● WHAT YOU HAVE TO DO
For the entries below, repeat exactly each line starting with the one that contains "Viewport: 981px width, 583px height." and going on through the one that contains "Open the Breeders menu item", and no others.

*** SOURCE DATA Section Begins ***

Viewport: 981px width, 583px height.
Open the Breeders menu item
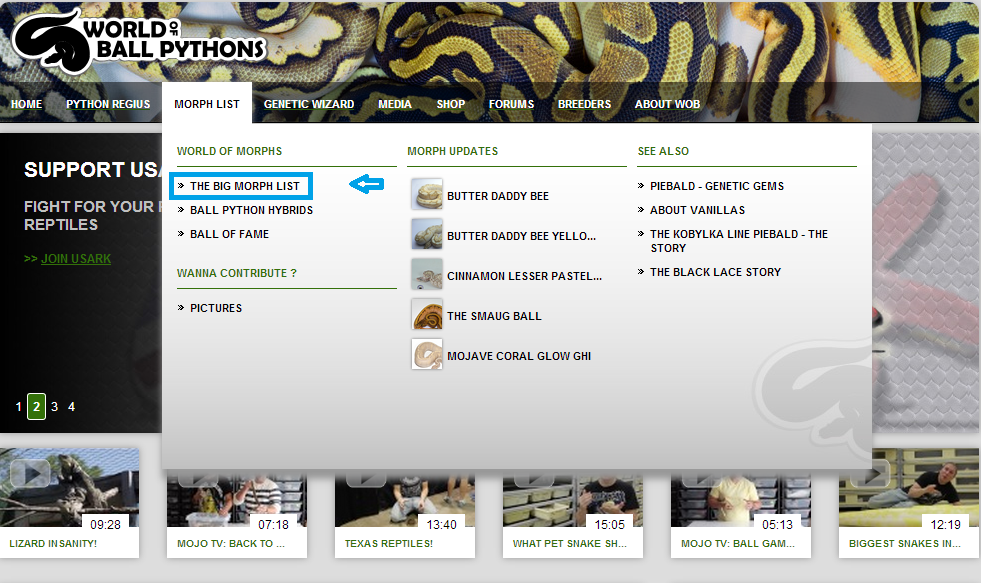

*** SOURCE DATA Section Ends ***
*** SOURCE DATA Section Begins ***

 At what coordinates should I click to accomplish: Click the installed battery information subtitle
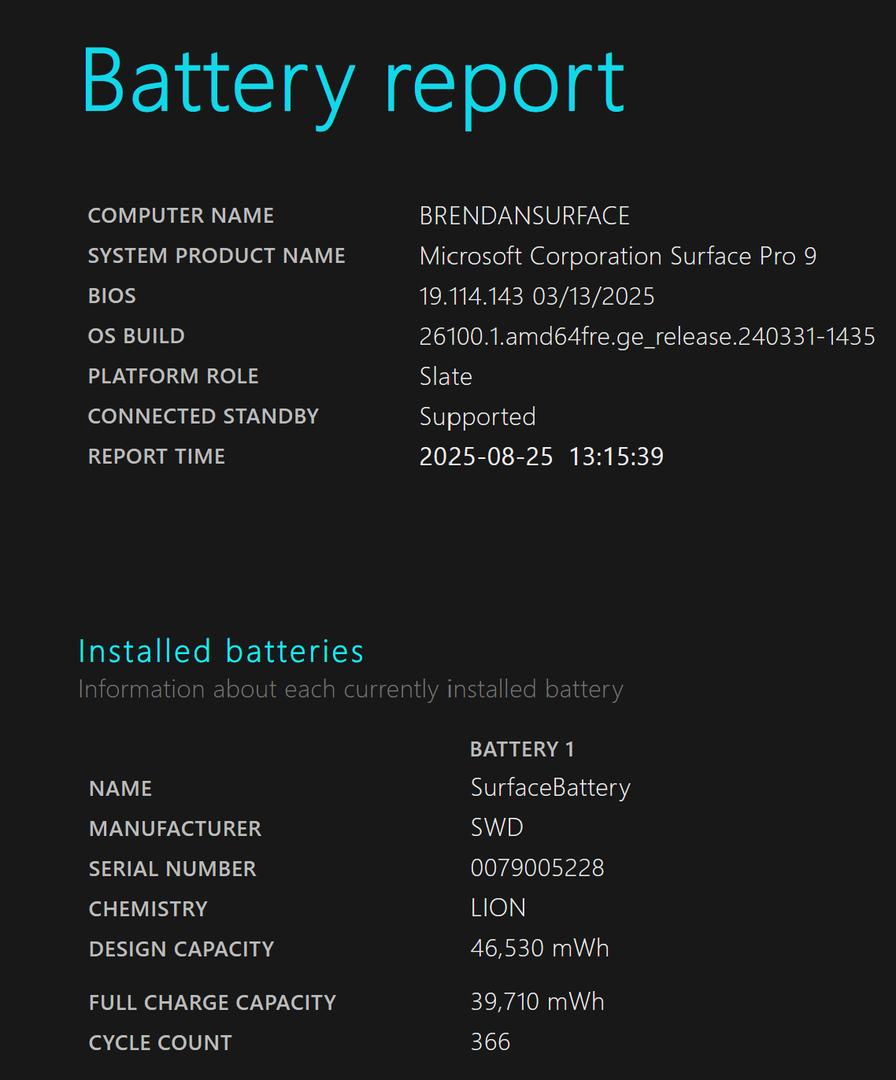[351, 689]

*** SOURCE DATA Section Ends ***
*** SOURCE DATA Section Begins ***

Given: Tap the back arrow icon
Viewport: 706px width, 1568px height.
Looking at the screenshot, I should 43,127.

*** SOURCE DATA Section Ends ***

● REPLY TO THE EXERCISE
Viewport: 981px width, 583px height.
Open the Breeders menu item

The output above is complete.